Using the records below, give the number of lines where the word "agent" appears, with no further output.

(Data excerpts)
%%
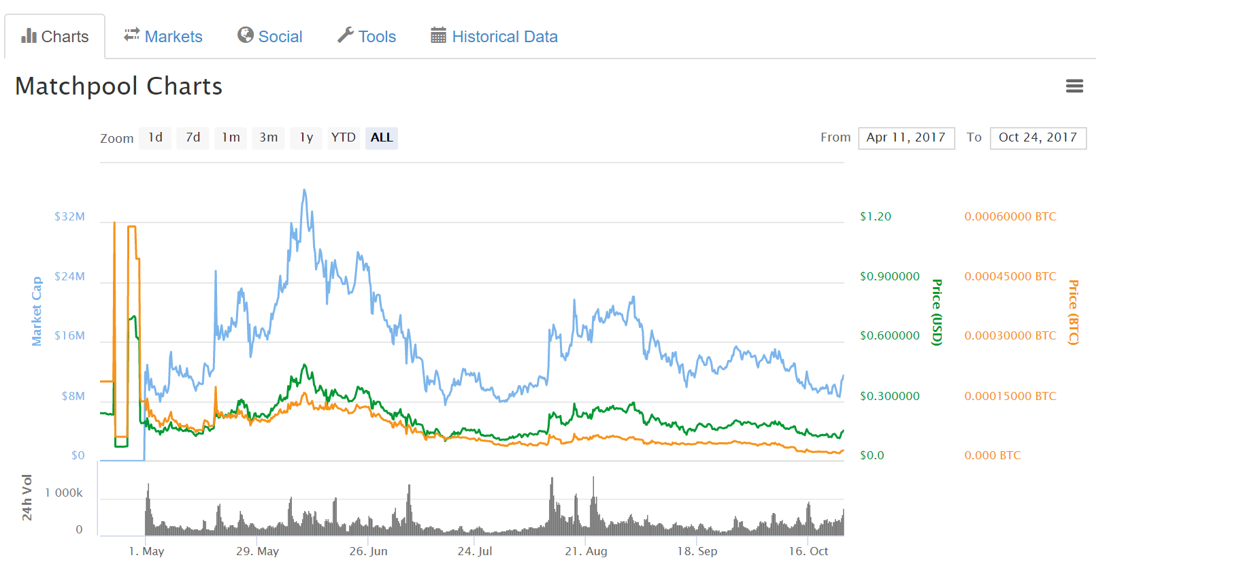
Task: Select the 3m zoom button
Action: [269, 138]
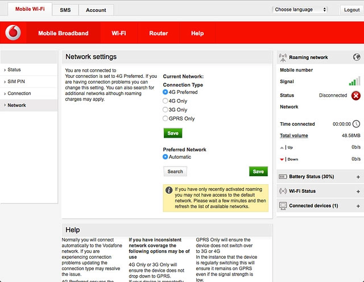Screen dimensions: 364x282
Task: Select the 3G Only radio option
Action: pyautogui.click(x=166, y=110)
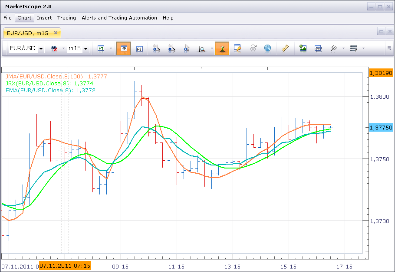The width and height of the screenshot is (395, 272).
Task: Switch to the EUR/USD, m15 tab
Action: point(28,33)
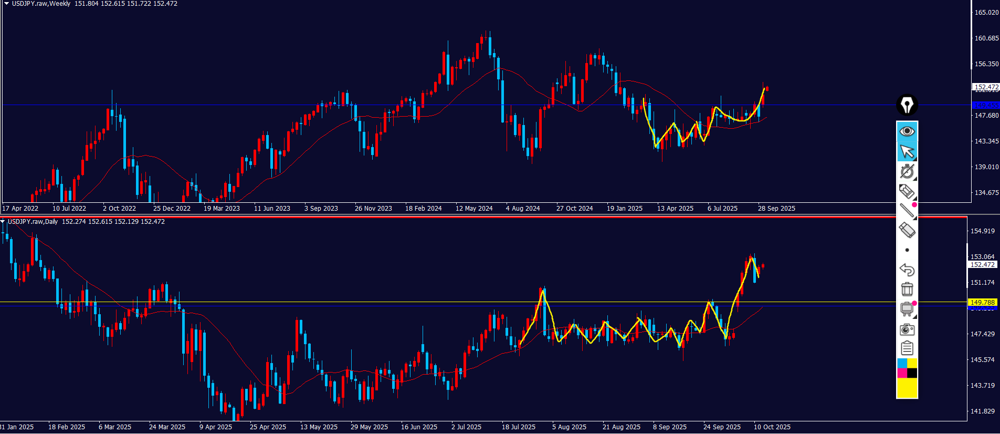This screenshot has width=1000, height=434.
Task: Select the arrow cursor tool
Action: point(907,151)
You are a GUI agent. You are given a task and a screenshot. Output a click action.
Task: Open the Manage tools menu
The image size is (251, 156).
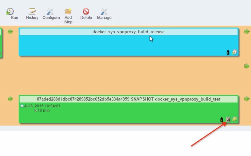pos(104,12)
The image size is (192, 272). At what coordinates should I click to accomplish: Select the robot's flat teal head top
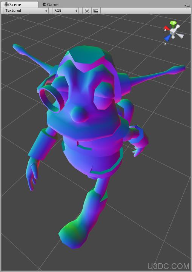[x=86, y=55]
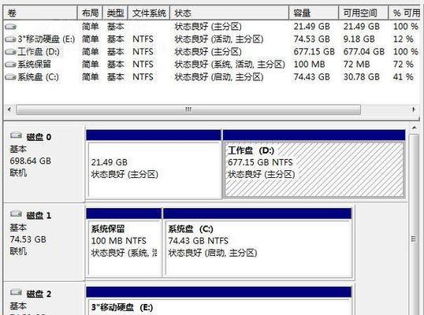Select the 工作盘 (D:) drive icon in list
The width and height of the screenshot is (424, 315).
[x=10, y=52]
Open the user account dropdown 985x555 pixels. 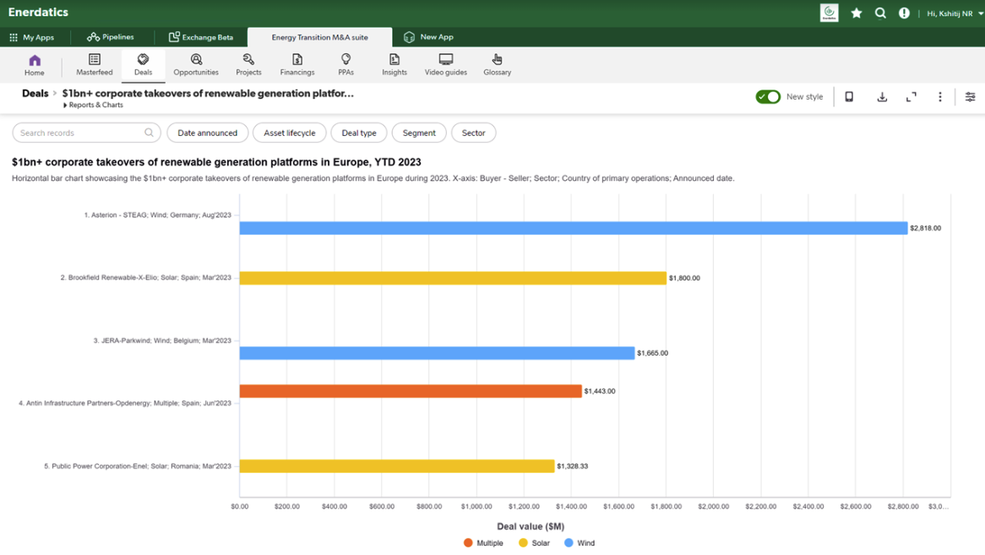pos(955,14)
%%
%%
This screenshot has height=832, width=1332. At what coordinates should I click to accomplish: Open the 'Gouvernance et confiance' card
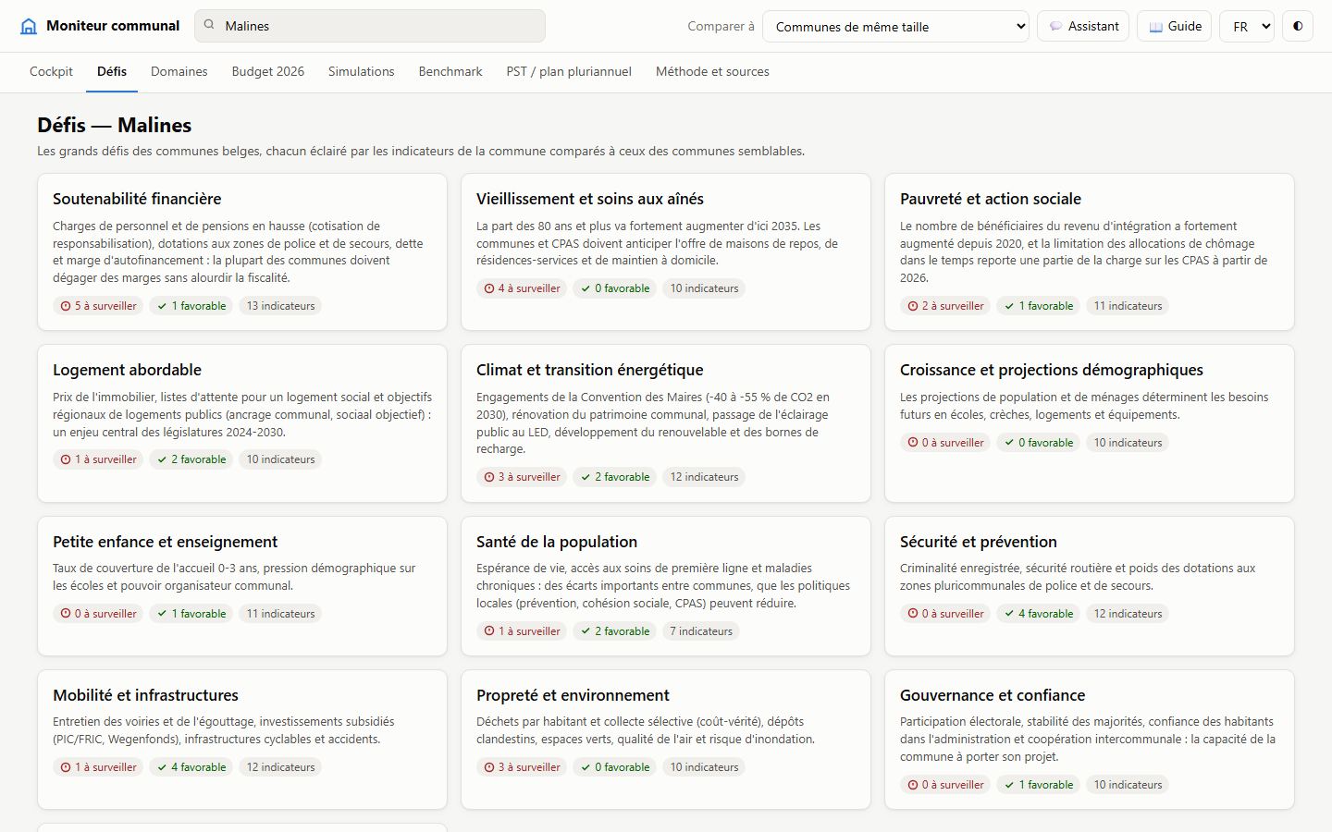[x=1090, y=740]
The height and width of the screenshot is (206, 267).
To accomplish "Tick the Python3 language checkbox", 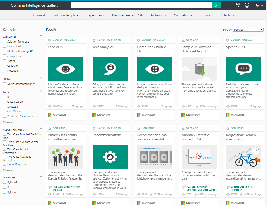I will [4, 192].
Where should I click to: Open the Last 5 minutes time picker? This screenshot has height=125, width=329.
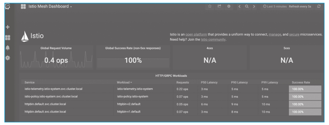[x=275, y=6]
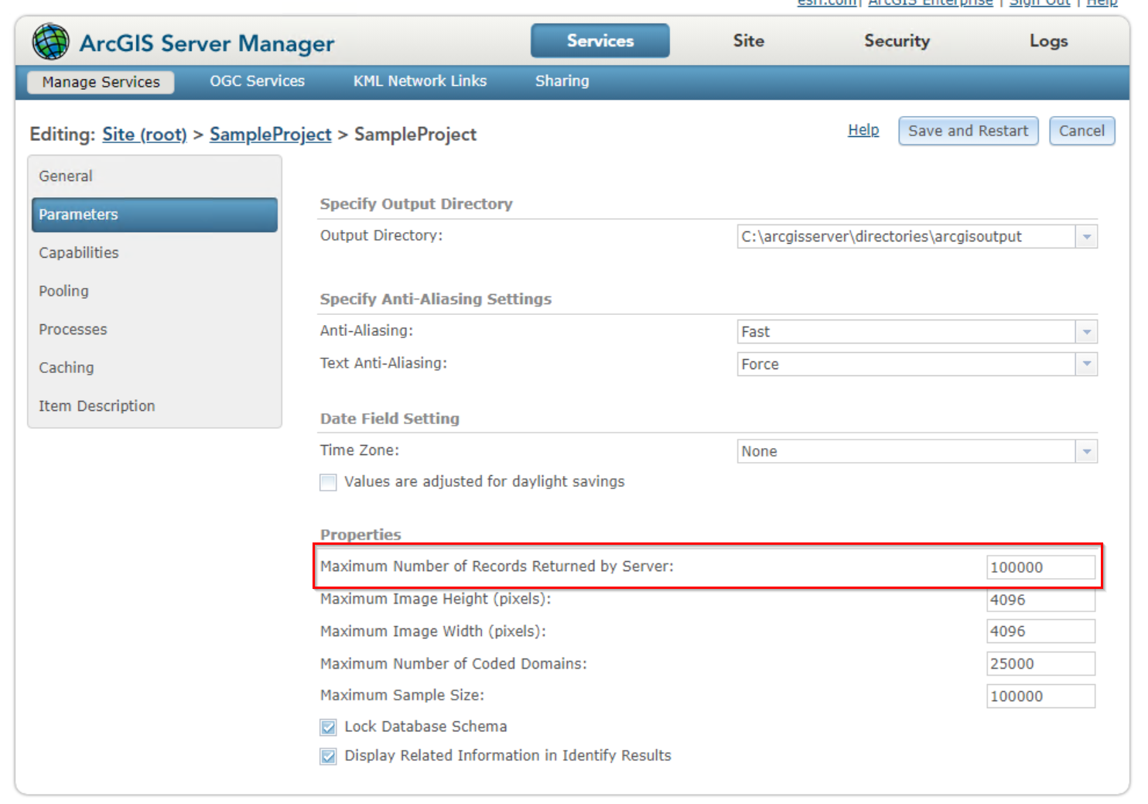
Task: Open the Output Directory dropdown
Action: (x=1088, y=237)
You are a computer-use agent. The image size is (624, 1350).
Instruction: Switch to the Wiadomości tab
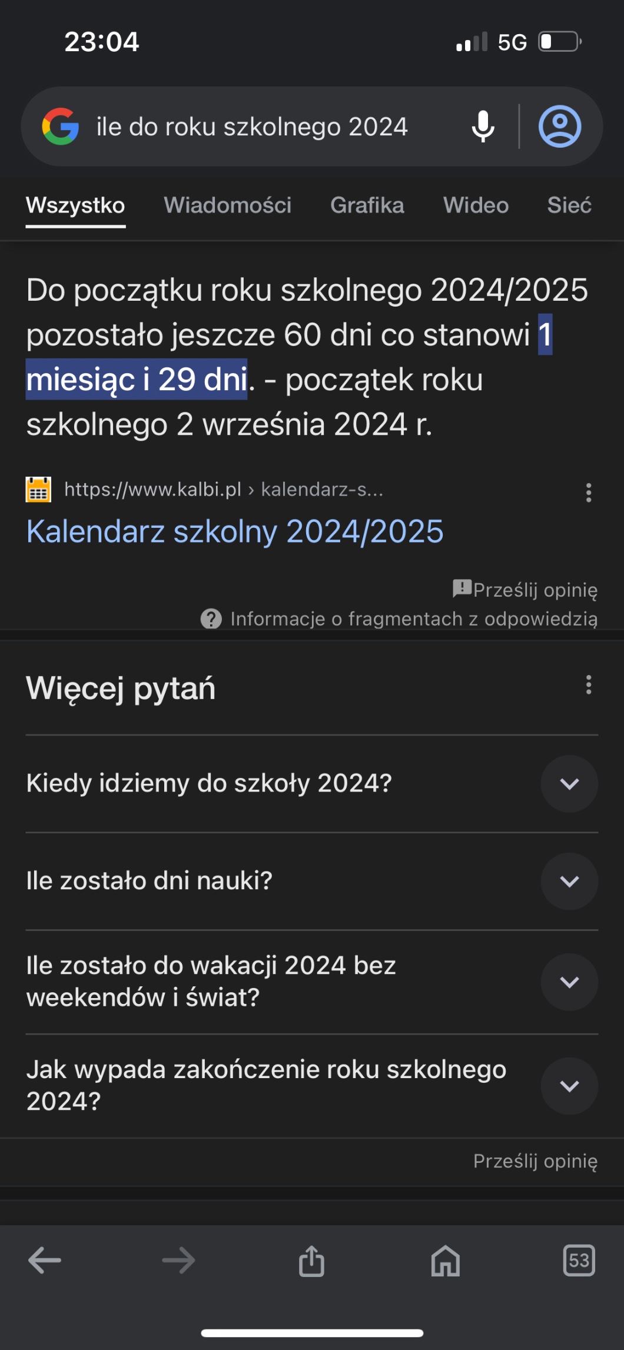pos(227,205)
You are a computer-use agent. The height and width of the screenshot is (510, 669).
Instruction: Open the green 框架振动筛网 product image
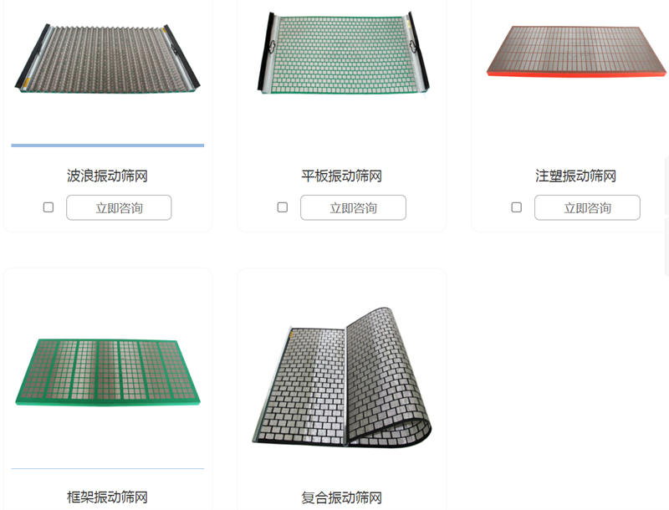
%%
%%
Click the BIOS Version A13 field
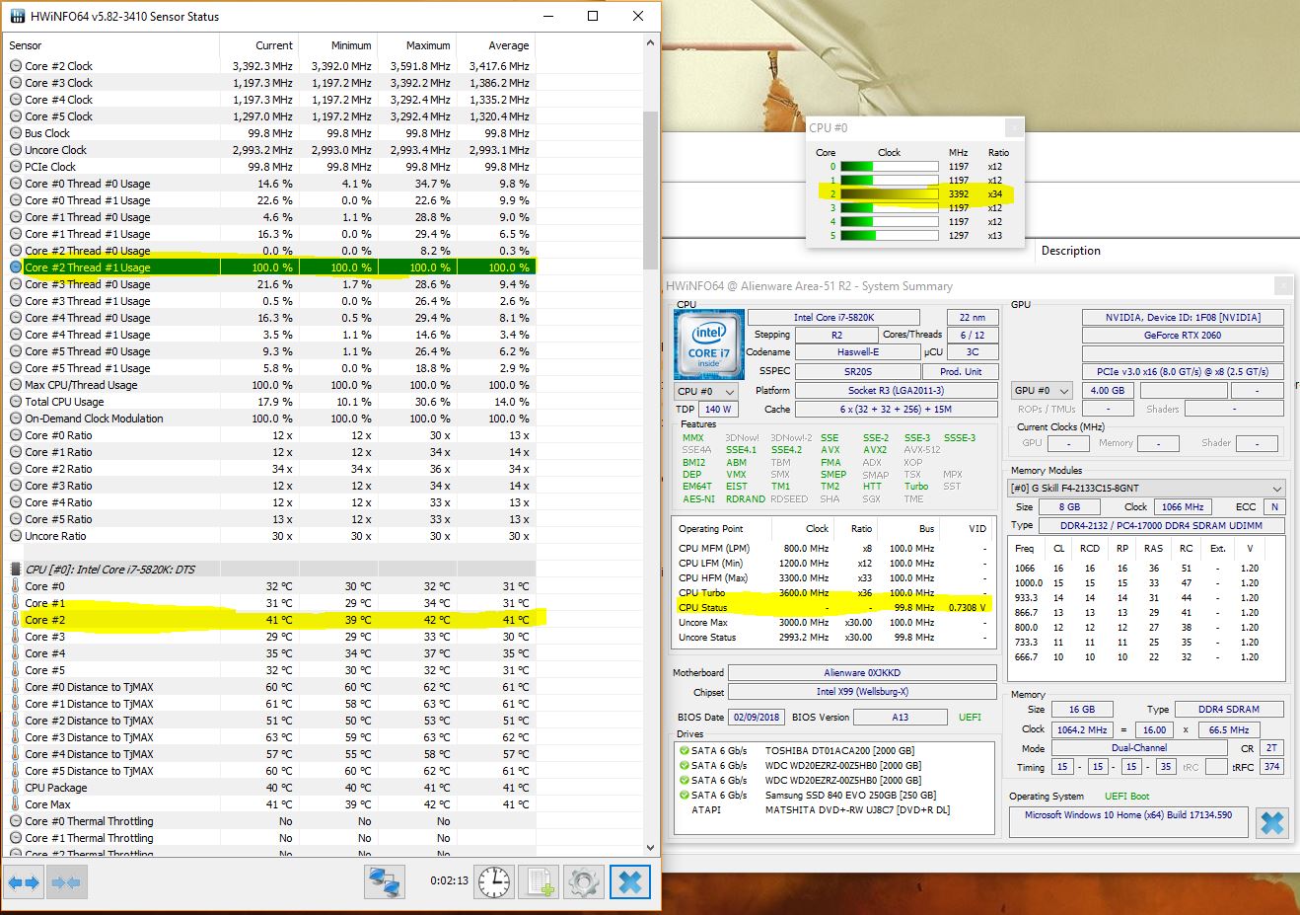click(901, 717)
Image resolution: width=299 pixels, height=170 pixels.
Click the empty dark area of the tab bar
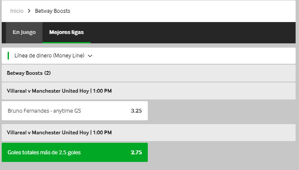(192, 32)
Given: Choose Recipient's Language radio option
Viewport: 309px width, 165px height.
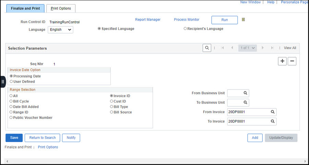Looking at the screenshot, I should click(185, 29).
%%
**Exercise output**
3